● AUFGABENSTELLUNG:
Schreiben Sie aus dem Lesetext die Stelle wörtlich ab, die bei „Trotzdem hat die“ beginnt und mit „ernsthaft gefährden könnte.“ endet.

● LESETEXT:
__________________________________________________

Die Muslimbrüder stehen für neoliberales Wirtschaften. Die fortschreitende Verelendung Ägyptens interessiert sie nicht. Dem Westen kommt das gelegen.

Die Touristen bleiben wegen der angespannten Lage aus. Bild: dpa

D ie wirtschaftliche Lage Ägyptens ist katastrophal, die Währung befindet sich im freien Fall, und Abhilfe ist erst mal nicht in Sicht. Und das, obwohl der Internationale Währungsfonds die Verhandlungen über einen Kredit von 4,8 Milliarden Dollar mit der Regierung Mursi wieder aufgenommen hat.

Den Muslimbrüdern fehlt jedes Konzept, um die marode ägyptische Wirtschaft wieder in Gang zu bringen. Um von diesem Defizit abzulenken, führen sie abstrakte Debatten über den Islam und seine Rolle im Staat, die Verfassung und die Scharia.

Trotzdem hat die Mehrheit der Ägypter längst realisiert, dass die Islamisten sich durch ihren neoliberalen wirtschaftlichen Kurs und durch ihre diktatorische Machtbestrebung nicht bedeutend vom alten Regime unterscheiden. Deshalb steht Ägypten jetzt vor einer Phase der politischen Instabilität, die die demokratische Entwicklung des Landes ernsthaft gefährden könnte.

__________________________________________________

● BEREITGESTELLTE DATEN:

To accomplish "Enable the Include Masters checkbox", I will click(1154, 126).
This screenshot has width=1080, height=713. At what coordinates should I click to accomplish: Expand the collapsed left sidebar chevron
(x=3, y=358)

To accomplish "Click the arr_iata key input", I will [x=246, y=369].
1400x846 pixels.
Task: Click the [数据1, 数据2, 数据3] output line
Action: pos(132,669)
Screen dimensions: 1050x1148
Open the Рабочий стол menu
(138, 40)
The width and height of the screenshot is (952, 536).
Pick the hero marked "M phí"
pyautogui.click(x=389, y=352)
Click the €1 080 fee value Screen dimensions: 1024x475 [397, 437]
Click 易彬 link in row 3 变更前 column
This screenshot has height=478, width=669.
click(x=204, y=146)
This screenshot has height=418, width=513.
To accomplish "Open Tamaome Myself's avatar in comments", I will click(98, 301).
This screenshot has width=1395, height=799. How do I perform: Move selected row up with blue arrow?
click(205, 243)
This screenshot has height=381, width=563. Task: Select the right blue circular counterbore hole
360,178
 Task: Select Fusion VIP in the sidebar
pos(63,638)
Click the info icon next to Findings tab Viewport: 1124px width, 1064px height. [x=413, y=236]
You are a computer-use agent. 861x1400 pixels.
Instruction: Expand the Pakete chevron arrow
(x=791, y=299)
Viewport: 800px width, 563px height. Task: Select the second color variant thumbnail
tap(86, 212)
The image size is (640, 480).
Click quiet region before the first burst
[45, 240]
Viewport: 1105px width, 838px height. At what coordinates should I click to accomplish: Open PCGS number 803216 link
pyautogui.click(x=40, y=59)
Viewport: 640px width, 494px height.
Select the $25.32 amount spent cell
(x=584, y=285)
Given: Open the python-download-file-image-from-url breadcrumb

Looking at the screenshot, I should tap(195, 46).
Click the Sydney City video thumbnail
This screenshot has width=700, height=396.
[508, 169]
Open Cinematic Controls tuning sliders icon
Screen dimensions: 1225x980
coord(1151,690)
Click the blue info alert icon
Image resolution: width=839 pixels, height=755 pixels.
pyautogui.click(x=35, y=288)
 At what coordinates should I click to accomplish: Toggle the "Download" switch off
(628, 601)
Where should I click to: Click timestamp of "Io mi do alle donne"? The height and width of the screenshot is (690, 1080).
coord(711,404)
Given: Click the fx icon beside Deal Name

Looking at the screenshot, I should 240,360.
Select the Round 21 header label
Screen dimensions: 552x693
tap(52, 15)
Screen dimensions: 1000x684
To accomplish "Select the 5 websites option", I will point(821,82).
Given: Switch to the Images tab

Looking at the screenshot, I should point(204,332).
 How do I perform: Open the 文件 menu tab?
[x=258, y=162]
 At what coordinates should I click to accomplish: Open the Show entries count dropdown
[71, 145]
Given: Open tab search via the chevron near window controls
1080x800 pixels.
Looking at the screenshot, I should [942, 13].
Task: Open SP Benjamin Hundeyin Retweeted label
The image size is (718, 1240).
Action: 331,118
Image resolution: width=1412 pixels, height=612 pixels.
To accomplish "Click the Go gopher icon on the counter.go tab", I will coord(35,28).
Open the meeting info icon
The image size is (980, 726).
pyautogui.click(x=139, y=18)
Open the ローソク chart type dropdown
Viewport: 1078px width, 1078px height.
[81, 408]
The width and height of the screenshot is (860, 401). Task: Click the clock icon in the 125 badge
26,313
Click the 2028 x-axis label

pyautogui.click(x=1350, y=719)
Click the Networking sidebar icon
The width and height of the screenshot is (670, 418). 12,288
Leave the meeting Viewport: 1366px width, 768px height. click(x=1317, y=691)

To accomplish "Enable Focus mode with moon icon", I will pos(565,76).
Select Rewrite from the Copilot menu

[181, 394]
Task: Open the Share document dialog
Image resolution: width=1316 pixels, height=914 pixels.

__________________________________________________

● ERGEBNIS:
Trotzdem hat die Mehrheit der Ägypter längst realisiert, dass die Islamisten sich durch ihren neoliberalen wirtschaftlichen Kurs und durch ihre diktatorische Machtbestrebung nicht bedeutend vom alten Regime unterscheiden. Deshalb steht Ägypten jetzt vor einer Phase der politischen Instabilität, die die demokratische Entwicklung des Landes ernsthaft gefährden könnte.